Año Nuevo
¡De la serpiente al caballo de fuego!

Arte Luis Abinader
El tránsito del 2025 al 2026 podría ser increíblemente maravilloso. Más incidentes lamentables, accidentes violentos y brotes de corrupción no podemos padecer como los que sufrimos en los casi pasados 365 días.
Los dramáticos hechos precedentes peregrinaron sobre un lecho de estabilidad macroeconómica, inversión público-privada directa, robustecida confianza internacional en el país y en el presidente Abinader como garante del buen destino dominicano.

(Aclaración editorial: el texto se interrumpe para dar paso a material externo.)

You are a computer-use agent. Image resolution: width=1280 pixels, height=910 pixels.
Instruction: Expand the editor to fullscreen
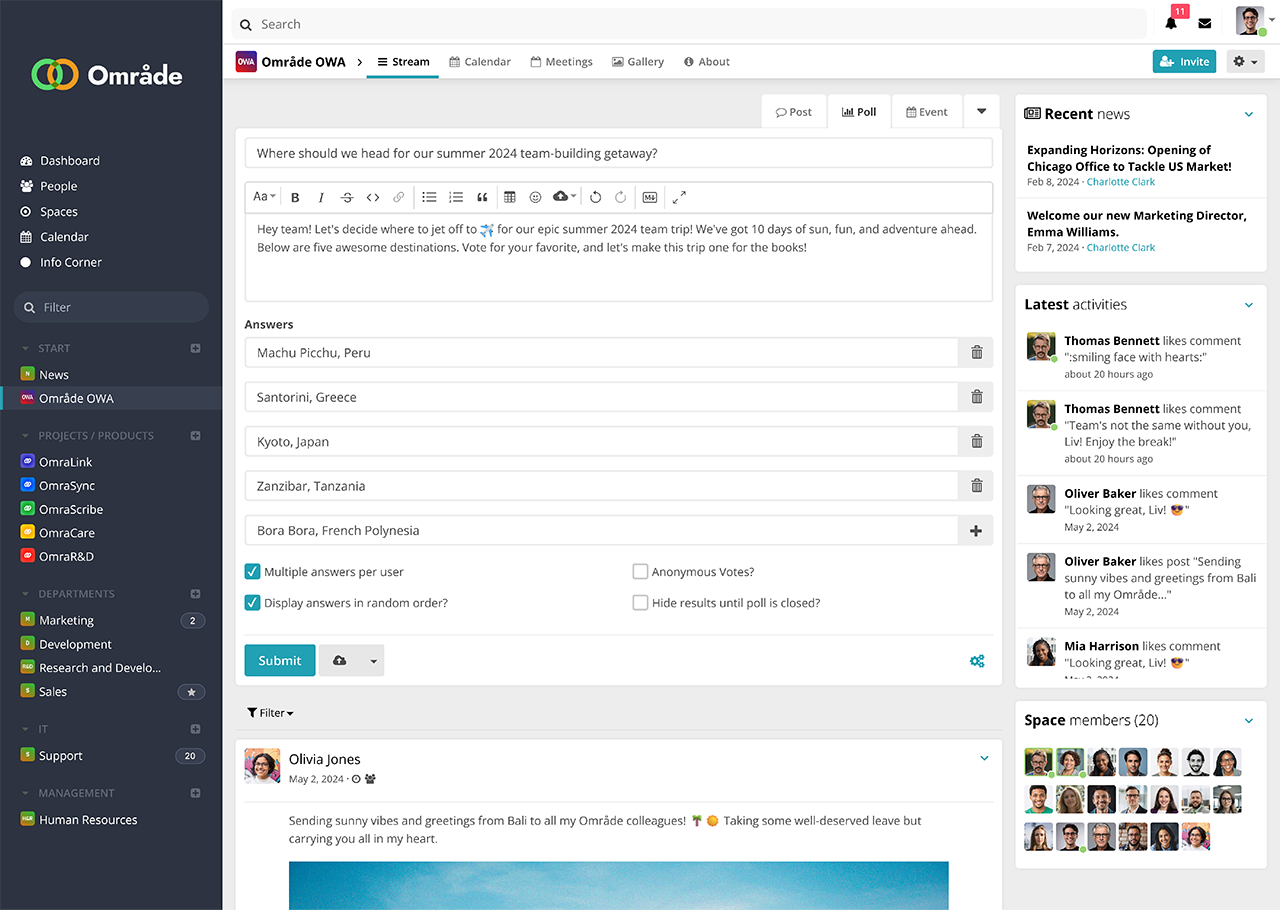tap(679, 197)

En el calendario chino estamos en la travesía que nos conduce desde el Año de la Serpiente al período de los Caballos de Fuego. 3,500 años de astrología, alquimia, referencia lunar y solar para caracterizar los tiempos, aportan exhaustividad y constancia.
El Caballo de Fuego, para el 2026, representa un año de dinamismo, valentía y transformación. Caballo es libertad, acción y liderazgo. Fuego potencia, pasión y creatividad. Esta mixtura augura un período propicio para emprender proyectos, resolver desafíos y ejecutar decisiones clave.
Gobierno y oposición acumulan tareas estratégicas irresolutas. La administración pública del PRM parte de un posicionamiento favorable del 58.4%. Escenario donde el presidente no ha barajado pleitos en lo que se trata de quitar todo lazo de impunidad a la corrupción pasada y presente. Colocar en la picota el conjunto de casos de todos los colores es una misa de política preventiva.
En 2026, económica y matemáticamente, Cepal, BID, BM y FMI anuncian buenas proyecciones. Las más optimistas ubican la expansión del PIB dominicano entre 3.6% y 4.5%. Más si se resuelven dos crisis neurálgicas en materia de turismo y economía: Ucrania y Venezuela.
El reto del PRM es reorganizar sus estructuras internas y revalidar su legitimidad social. Elevar calidad de los servicios, robustecer más la seguridad, ampliar la reforma policial y trabajar la percepción de gobierno eficaz, enfocado en resultados y tolerante a los cambios internos que se avecinan.
La oposición todavía no encuentra el camino asertivo, ni la línea narrativa apropiada. Son muy recientes y públicas las maldades mutuas ejecutadas. Todavía muy largo el rosario y letanías juzgadas y por someter a los tribunales. Una conclusión es incuestionable, la Fuerza del Pueblo (FP) emergió por encima de sus antiguos compañeros de partido.
En Santiago, los cursos andan similares. La impactante inversión pública y privada deslumbró liderazgos empresariales hereditarios que deben transformarse pues “están muertos, pero ellos todavía no lo saben”. La coyuntura arroja nuevos grupos de inversionistas que están decididos a dejar su marca en este período de los Caballos de Fuego. Se reclama un nuevo liderazgo que asuma el signo de los tiempos.